# Spark UI and Data skewness

It is very important to understand how data transformations get executed in Spark in order to interpret the Spark User Interface. 

### Partitions

Data is seperated into partitions to fit in a cluster of network computers. Transformations usually get executed on partition level. Some tranformations such as `map`, `filter` do not change the partition structure where as some transformations such as `reduceByKey`, `reduce`, `join` change the partition structure through a `shuffle`.

In [None]:
import pyspark
from pyspark.sql import SparkSession
spark = SparkSession.builder.getOrCreate() 
spark

In [None]:
num = 5

partition_data = []

for i in range(0, num):
    for j in range(0, i):
        partition_data.append((i, j))

print(partition_data)

In [None]:
partition_rdd = spark.sparkContext.parallelize(partition_data, 2)
partition_rdd.getNumPartitions()

We use the following python function to print the partition structure of data in a way we can understand what data is in each partition

In [None]:
def to_human_readable(rdd_obj):
    partition_view = rdd_obj.mapPartitions(lambda l: [l]).map(list).collect()

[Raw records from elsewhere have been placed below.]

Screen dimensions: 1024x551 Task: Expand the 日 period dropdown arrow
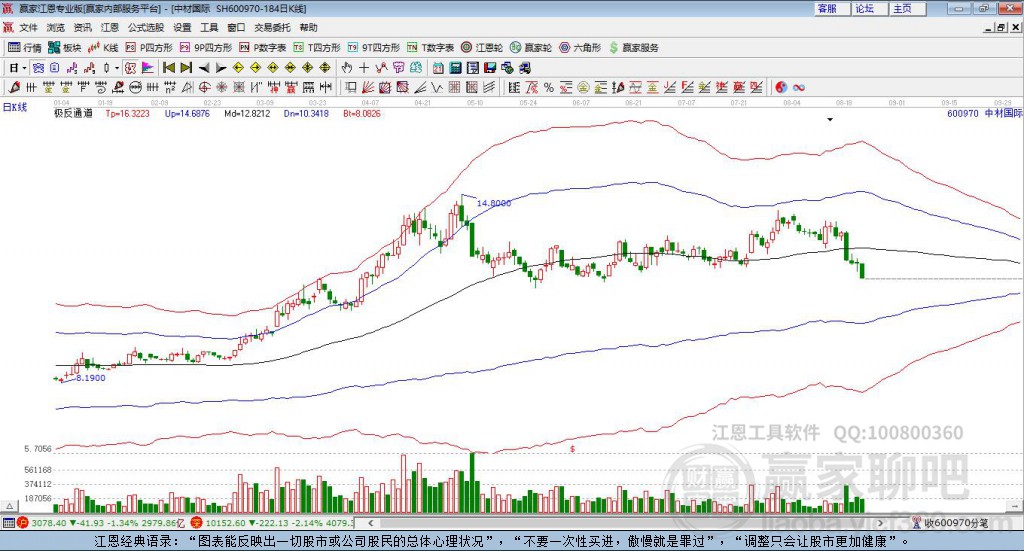[x=23, y=68]
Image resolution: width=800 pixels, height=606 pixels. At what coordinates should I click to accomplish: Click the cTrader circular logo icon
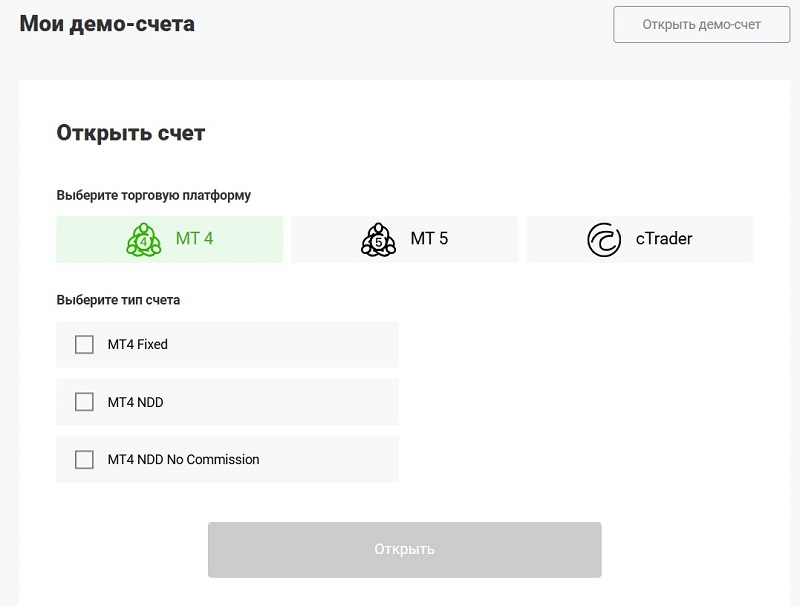[x=605, y=240]
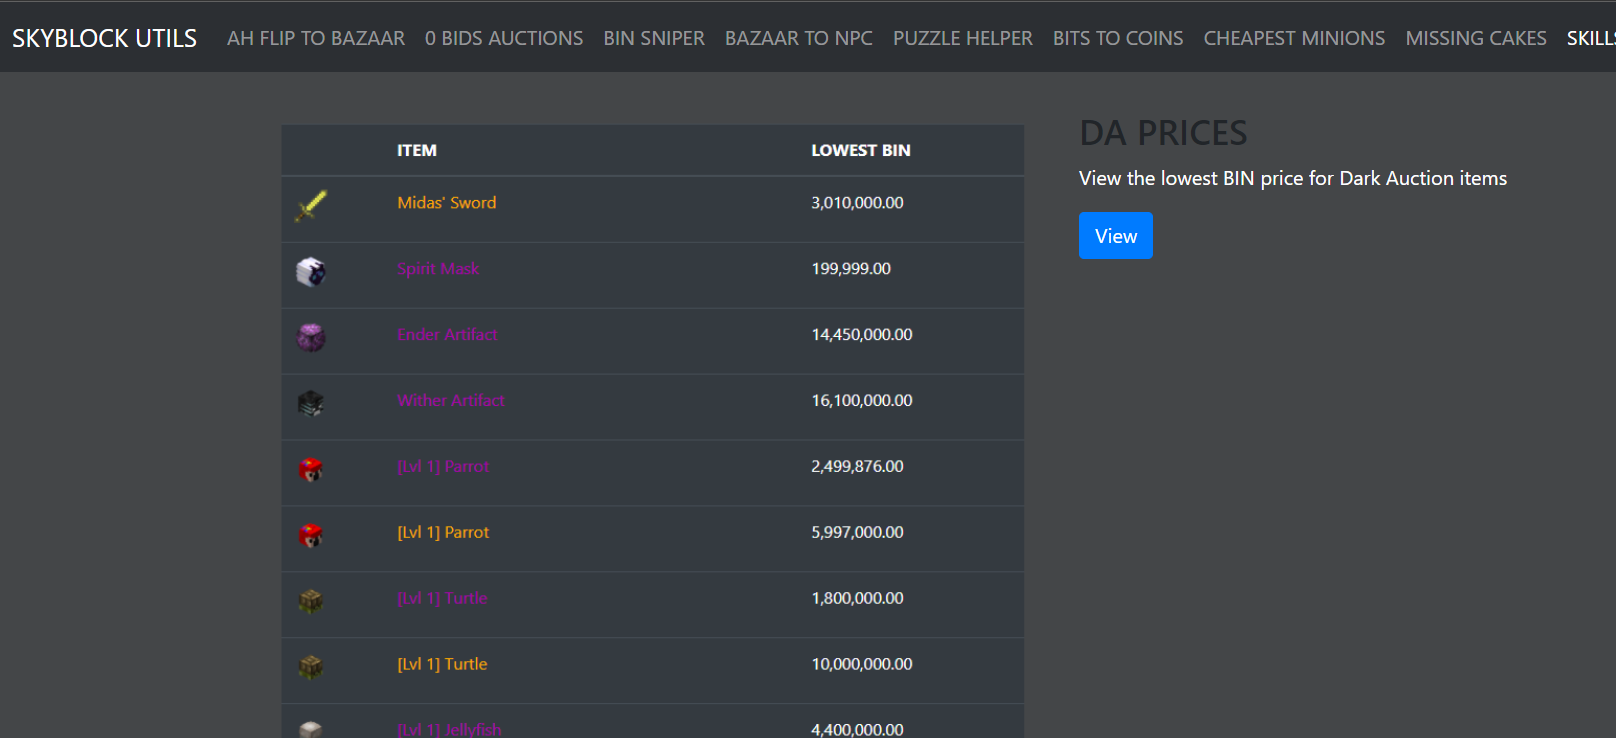This screenshot has height=738, width=1616.
Task: Click the Midas' Sword item icon
Action: point(311,206)
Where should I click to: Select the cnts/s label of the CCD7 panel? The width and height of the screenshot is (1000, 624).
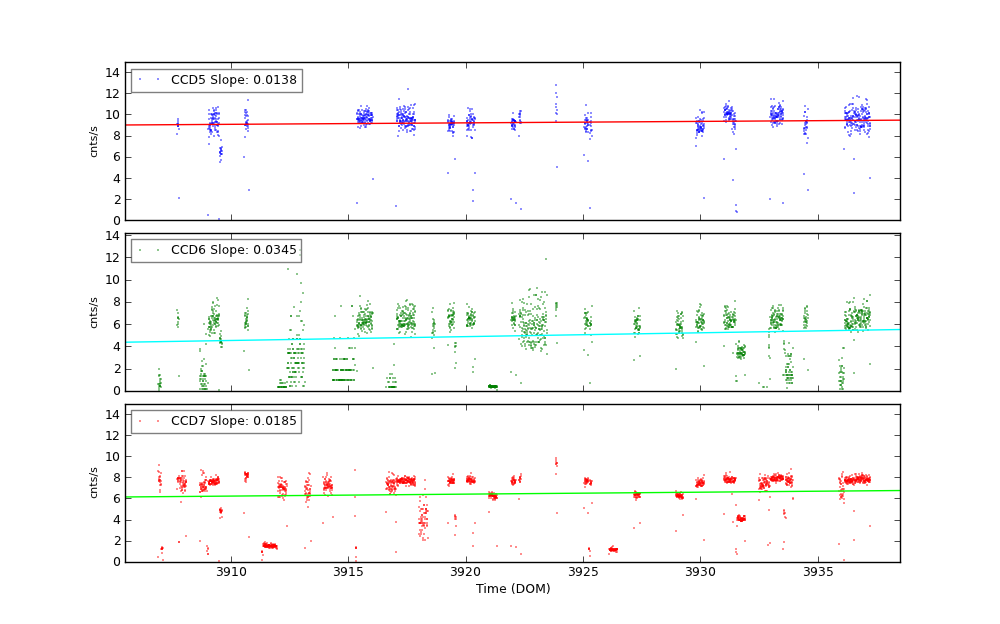[x=94, y=483]
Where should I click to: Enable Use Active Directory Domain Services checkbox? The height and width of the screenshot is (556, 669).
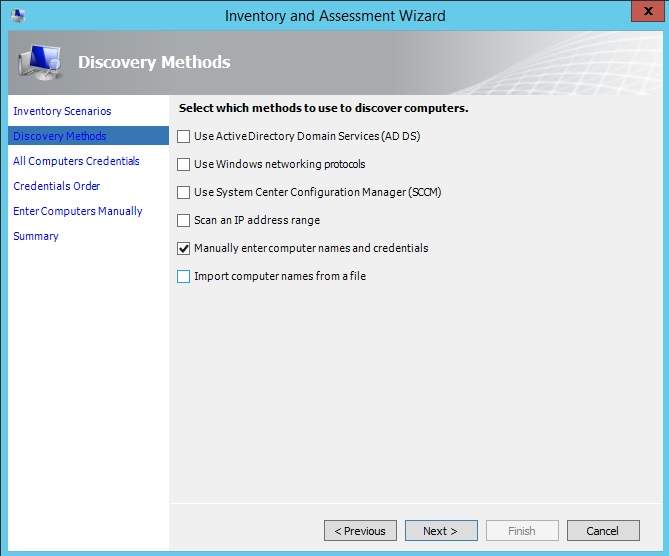tap(183, 136)
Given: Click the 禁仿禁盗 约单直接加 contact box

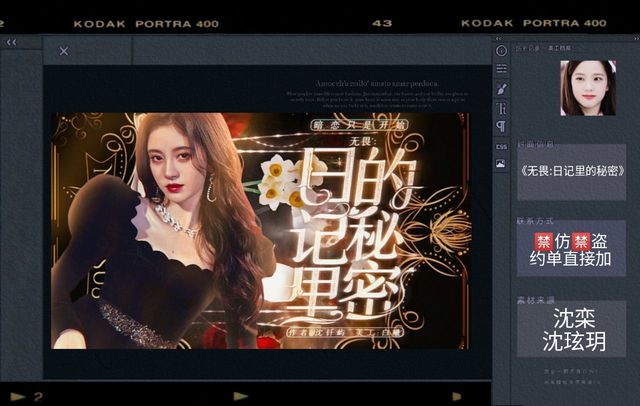Looking at the screenshot, I should coord(572,249).
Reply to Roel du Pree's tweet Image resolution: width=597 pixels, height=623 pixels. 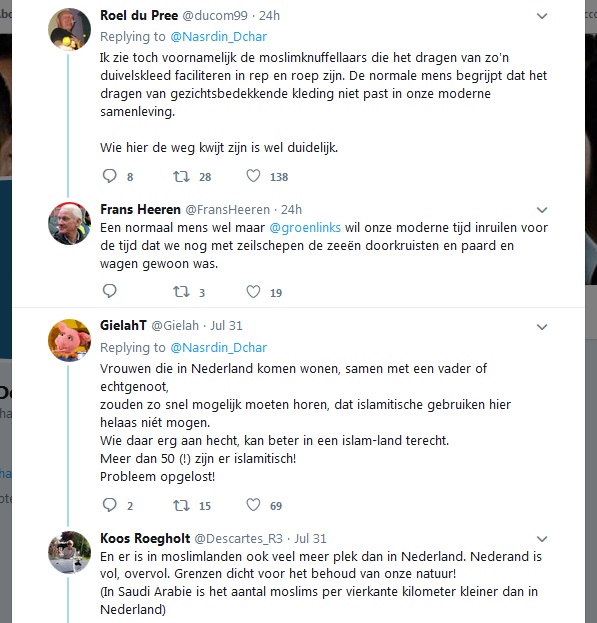pyautogui.click(x=110, y=176)
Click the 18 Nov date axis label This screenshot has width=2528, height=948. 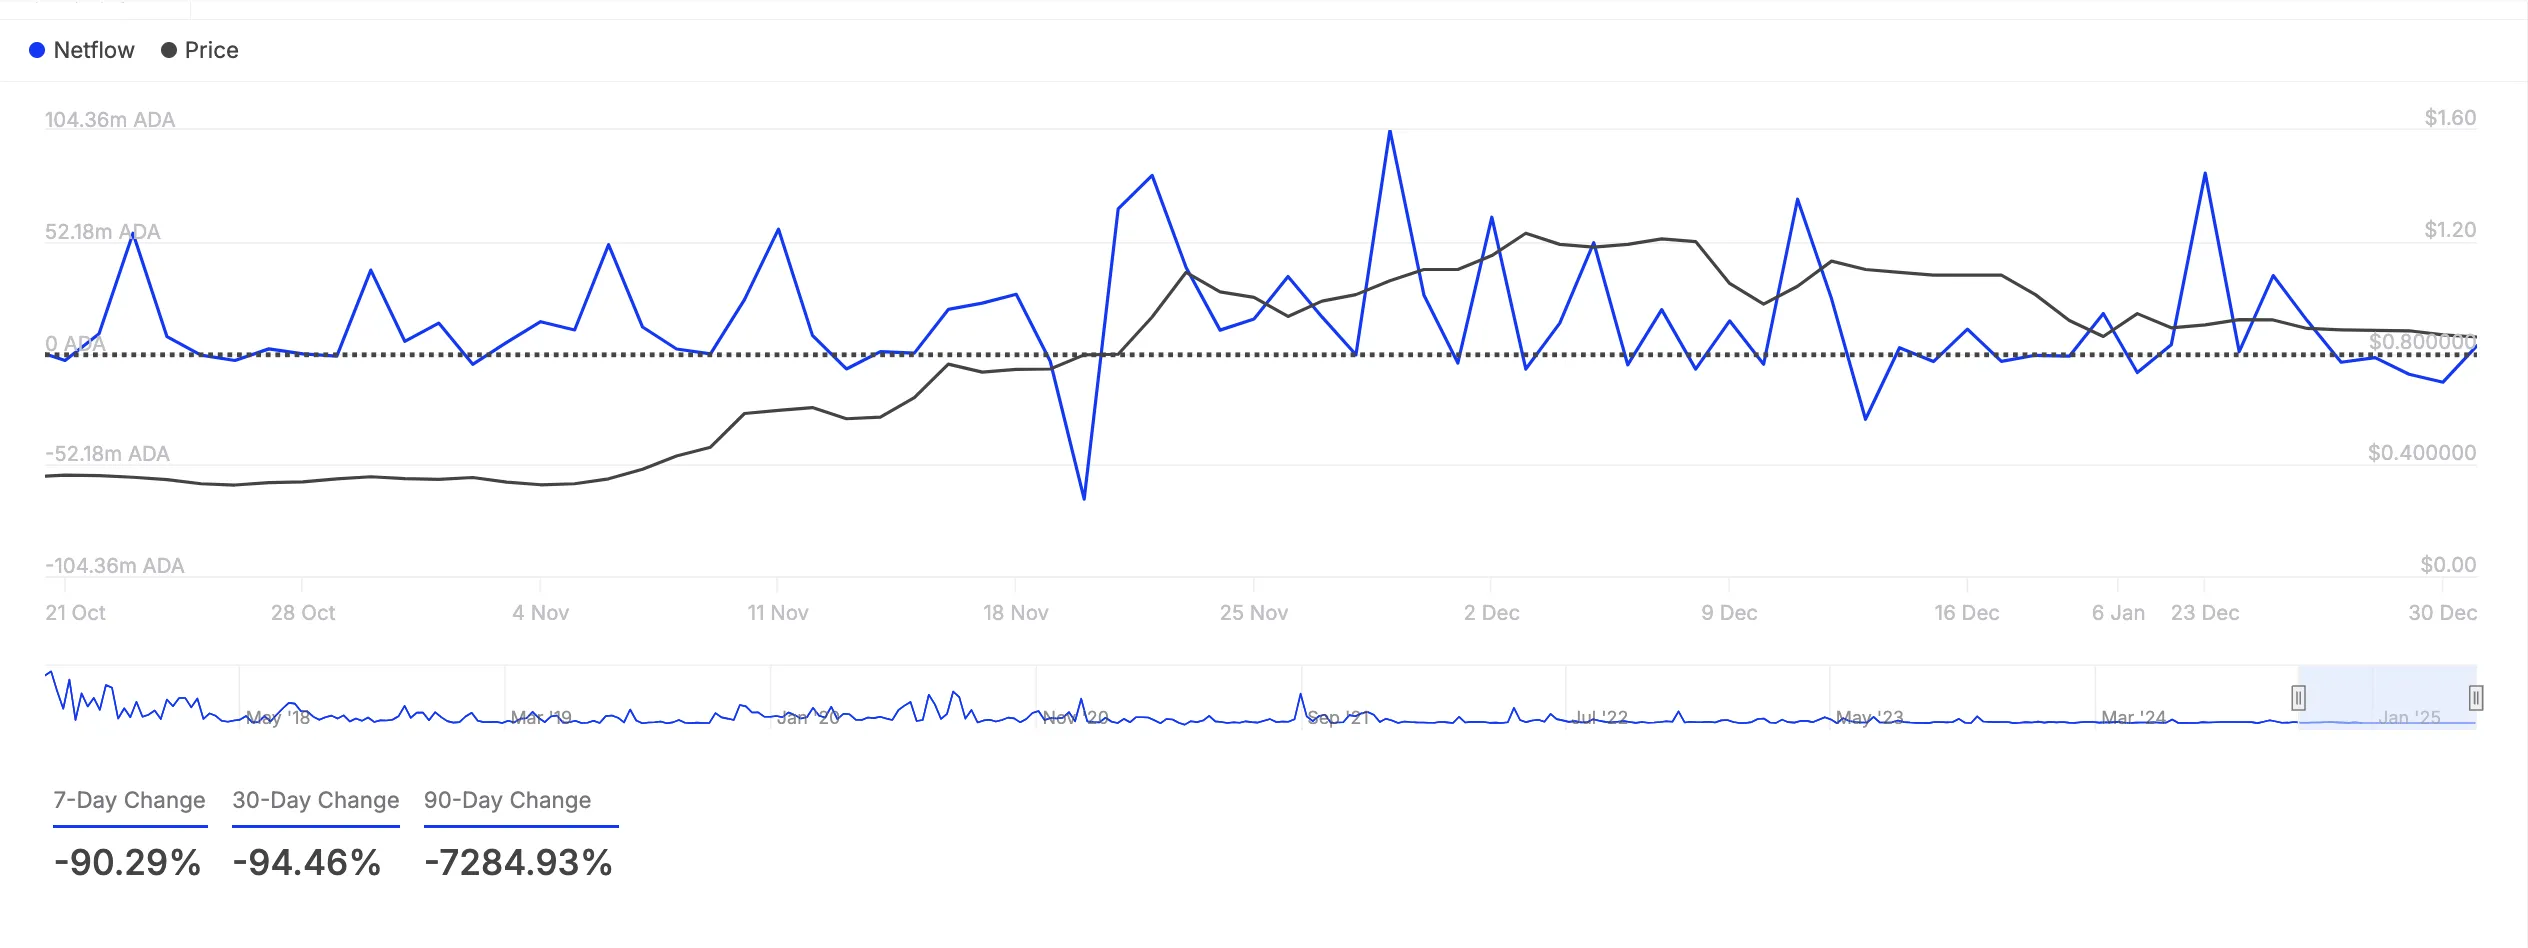1016,613
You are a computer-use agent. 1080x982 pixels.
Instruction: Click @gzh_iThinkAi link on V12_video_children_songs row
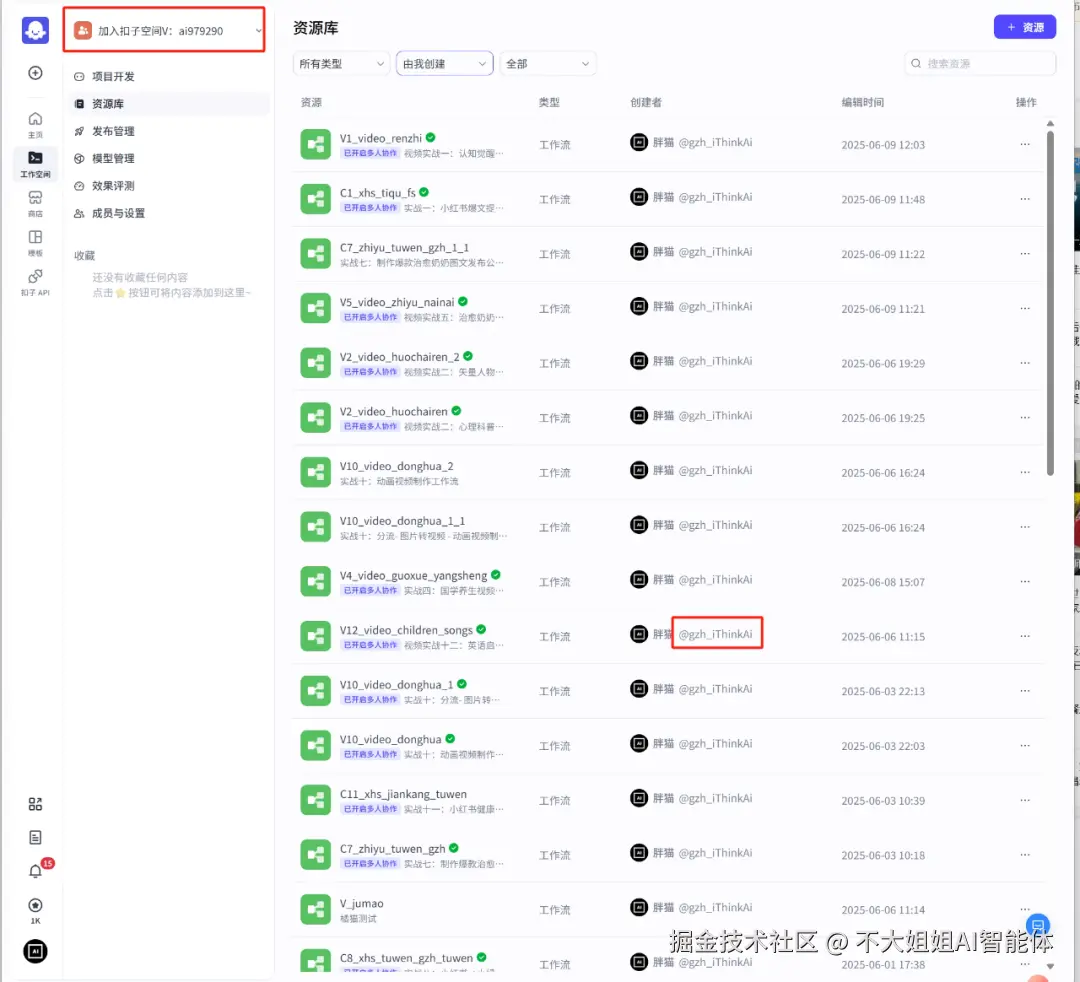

    for partition in partition_view:
        print(partition)

In [None]:
to_human_readable(partition_rdd)

#### maps and filters

In [None]:
filtered_rdd = partition_rdd.filter(lambda pair: pair[0] % 2 == 0)
# filtered_rdd.count()
to_human_readable(filtered_rdd)

### Shuffles
To access the Spark UI go to http://localhost:4040

In [None]:
reduced_rdd = partition_rdd.reduceByKey(lambda a, b: a + b, numPartitions=5)
reduced_rdd.count()
to_human_readable(reduced_rdd)

### Data Skew

Data skewness is one of the common problems with Big Data. Having skewed data can affect both the computation cost and the stability of the cluster.
 
To understand skew, first lets created a normal dataset where keys are distributed uniformly. 

In [None]:
num = 1000

data = []

for i in range(0, num):
    for j in range(0, i):
        data.append((i, j))

len(data)

Now, we introduce a skewed key to this dataset. 

In [None]:
big_num = 1000000

skew_data = data

for i in range(0, big_num):
    skew_data.append((big_num, i))

len(skew_data)

We can now load this data to a spark RDD and run a shuffle (`groupByKey()`) to see how the skew affects the computation resources.

In [None]:
dataset = skew_data

rdd = spark.sparkContext.parallelize(dataset)
rdd.getNumPartitions()

In [None]:
grouped_rdd = rdd.groupByKey().cache()
mapped_rdd = grouped_rdd.map(lambda pair: (pair[0], [(i + 10) for i in pair[1]]))
mapped_rdd.count()